Table saws, chop saws, radial arm saws, circular saws—no matter what type or style you may have in your workshop, they all have two things in common: they don’t discriminate when it comes to who they injure, and they can be dangerous if not operated properly.
A 2009 study by the U.S. Consumer Product Safety Commission (CPSC) concluded that between January 1, 2007, and January 1, 2008, there were approximately 79,500 table saw injuries treated in emergency rooms across the U.S. Of these injuries, the operator was the victim 95.7% of the time with the youngest being an 11 year old.
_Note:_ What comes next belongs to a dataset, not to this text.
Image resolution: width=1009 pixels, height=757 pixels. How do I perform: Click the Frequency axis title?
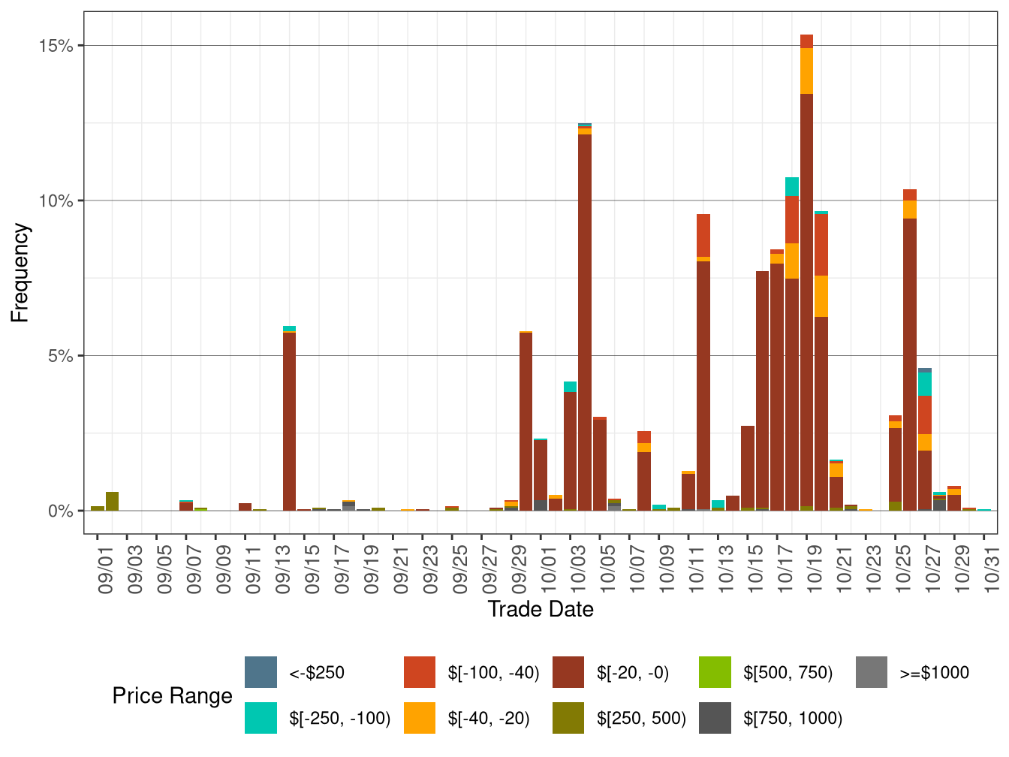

The types of injuries ranged from lacerations, which made up 65% of the injuries, to amputations, making up 10.5%. The remaining injuries were fractures suffered by the operator.
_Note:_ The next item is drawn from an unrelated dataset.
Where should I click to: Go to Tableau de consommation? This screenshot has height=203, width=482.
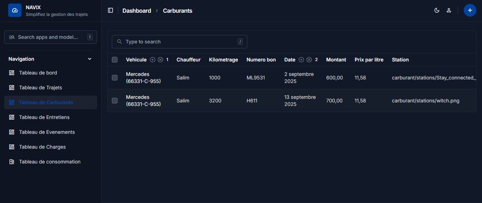coord(49,162)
If you were to buy a table saw today, you would find that it comes with safety features that would never have been seen on saws made 40 years ago. One of the most basic is a blade guard, which is designed to do exactly that: guard the blade from any accidental contact. Unfortunately, this type of guard is usually clear plastic, which after many hours of use, becomes dirty, scratched, and difficult to see through. It can also be easily removed with no effect on the saw’s operation. Many people feel that it is only a nuisance, and since they have not yet touched the blade guard, there is no way they will come close to the blade. About 70% of the losses noted above had no guard at all. Make sure that the blade guards on your table saws are left on the machines and are kept in good condition.
Another type of safety feature, which is actually not a physical guard at all, is a “Flesh Sensing Safety Device.” These are designed to sense the electrical conductivity in an operator’s skin, which is then transferred to a braking system in the saw itself, stopping the blade in less than one-thousandth of a second (see sawstop.com). This may be costly but is a lot cheaper than an amputation or other serious injury.
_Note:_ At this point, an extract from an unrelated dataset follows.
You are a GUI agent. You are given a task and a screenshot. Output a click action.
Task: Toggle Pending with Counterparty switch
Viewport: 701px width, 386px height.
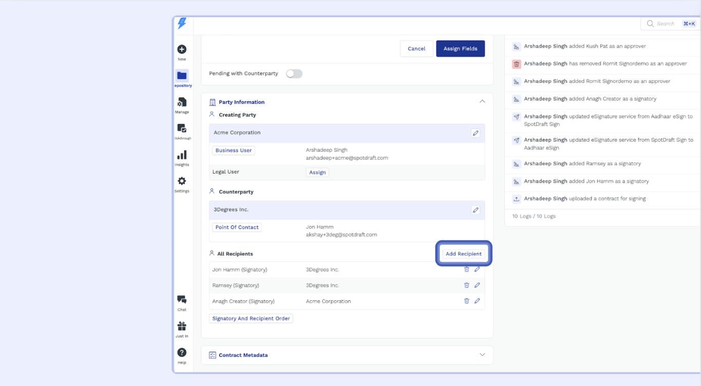(294, 73)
But table saws aren’t the only types of saws that can cause injuries. The Occupational Safety and Health Administration (OSHA) reported that there were over 483 workplace injuries from skill saws in 2012. Although this does not compare to the overall number of table saw injuries, imagine the actual cost from an employer’s point of view when you consider injured employees, lost production time, and medical and Workers Compensation costs.
Although we know that it would be very difficult to completely stop these injuries from occurring tomorrow, there are certainly ways that you can reduce the probability of one happening in your operation.
Being aware of the hazards of using this type of equipment and training employees on these hazards are keys. Ensure that the device is operated within the specifications and limits designed by the manufacturer, and continually research new safety devices to protect your operators from potential contact.
Keep your employees out of the emergency room and in the workshop where they belong by staying on the cutting edge of power saw safety!